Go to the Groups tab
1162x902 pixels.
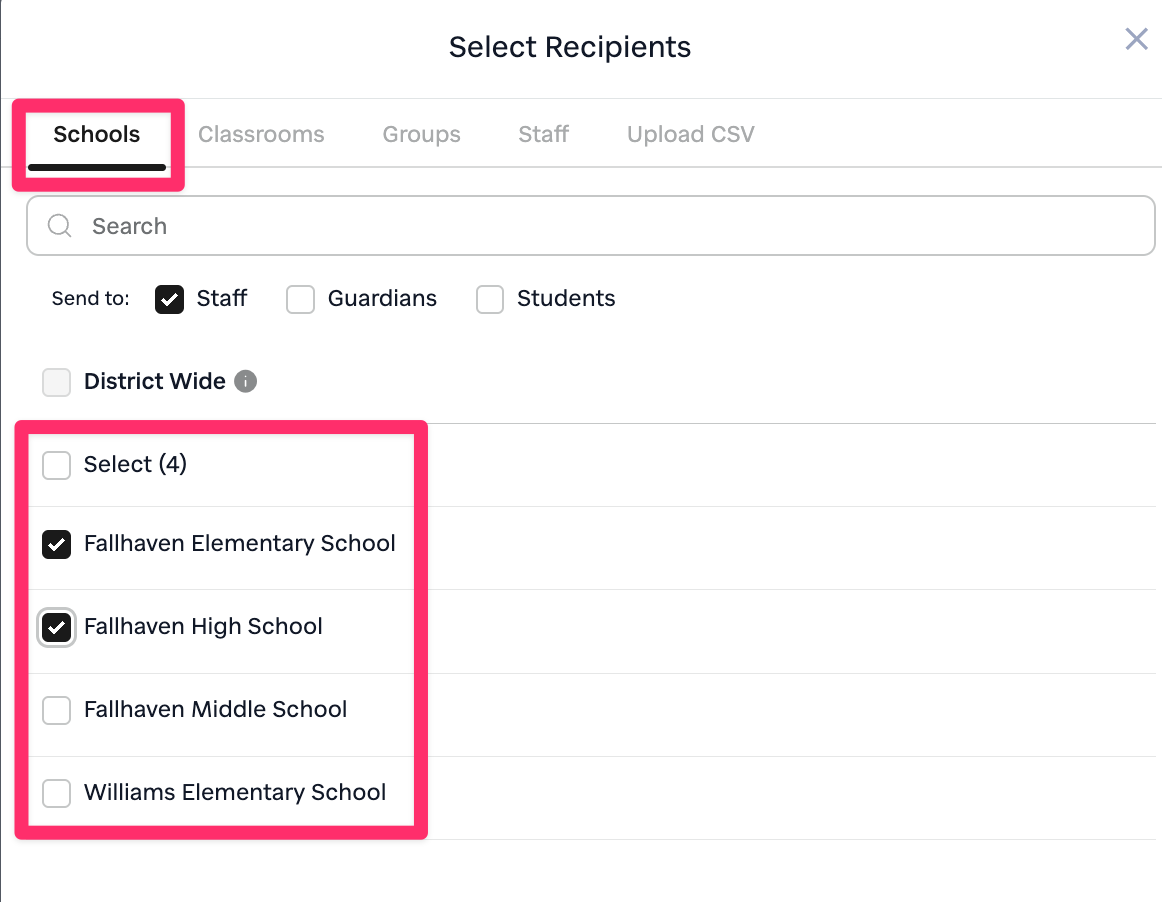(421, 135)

...

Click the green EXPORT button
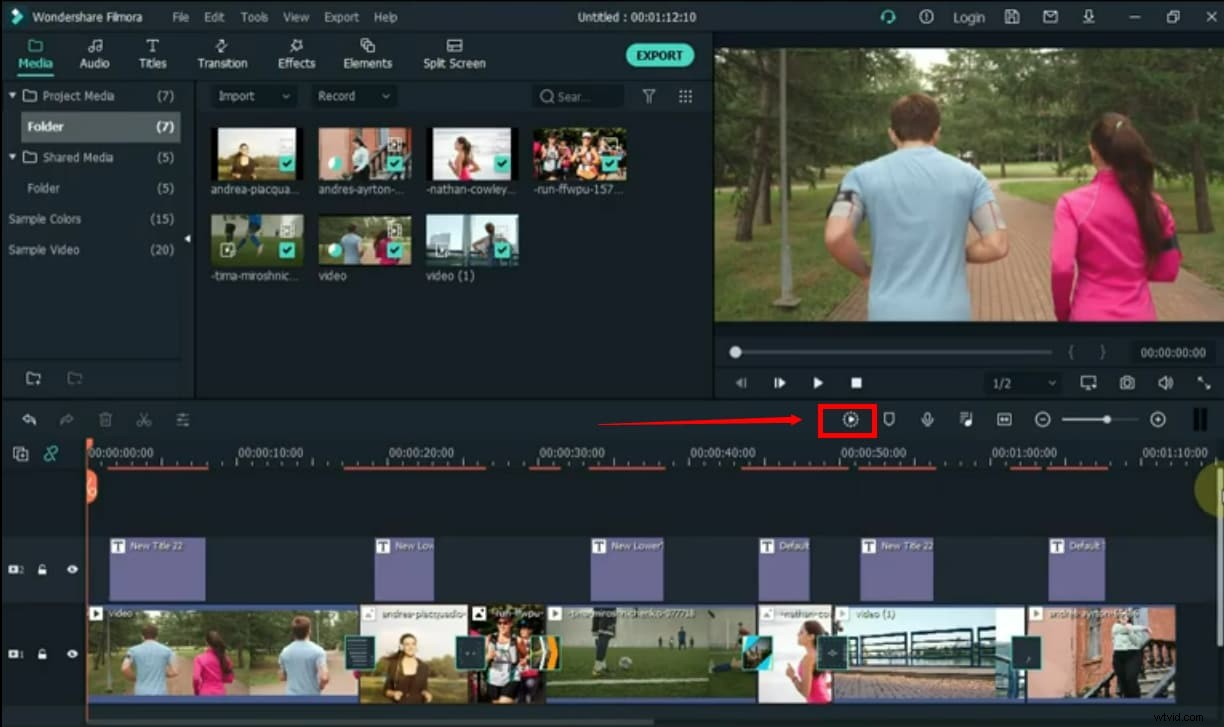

* * *

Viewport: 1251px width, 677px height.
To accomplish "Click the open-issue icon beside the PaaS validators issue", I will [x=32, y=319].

#### Your instructions:
Your answer should be every line from the material above in which the word "Click" appears.

#### Task output:
Click the green EXPORT button
To accomplish "Click the open-issue icon beside the PaaS validators issue", I will [x=32, y=319].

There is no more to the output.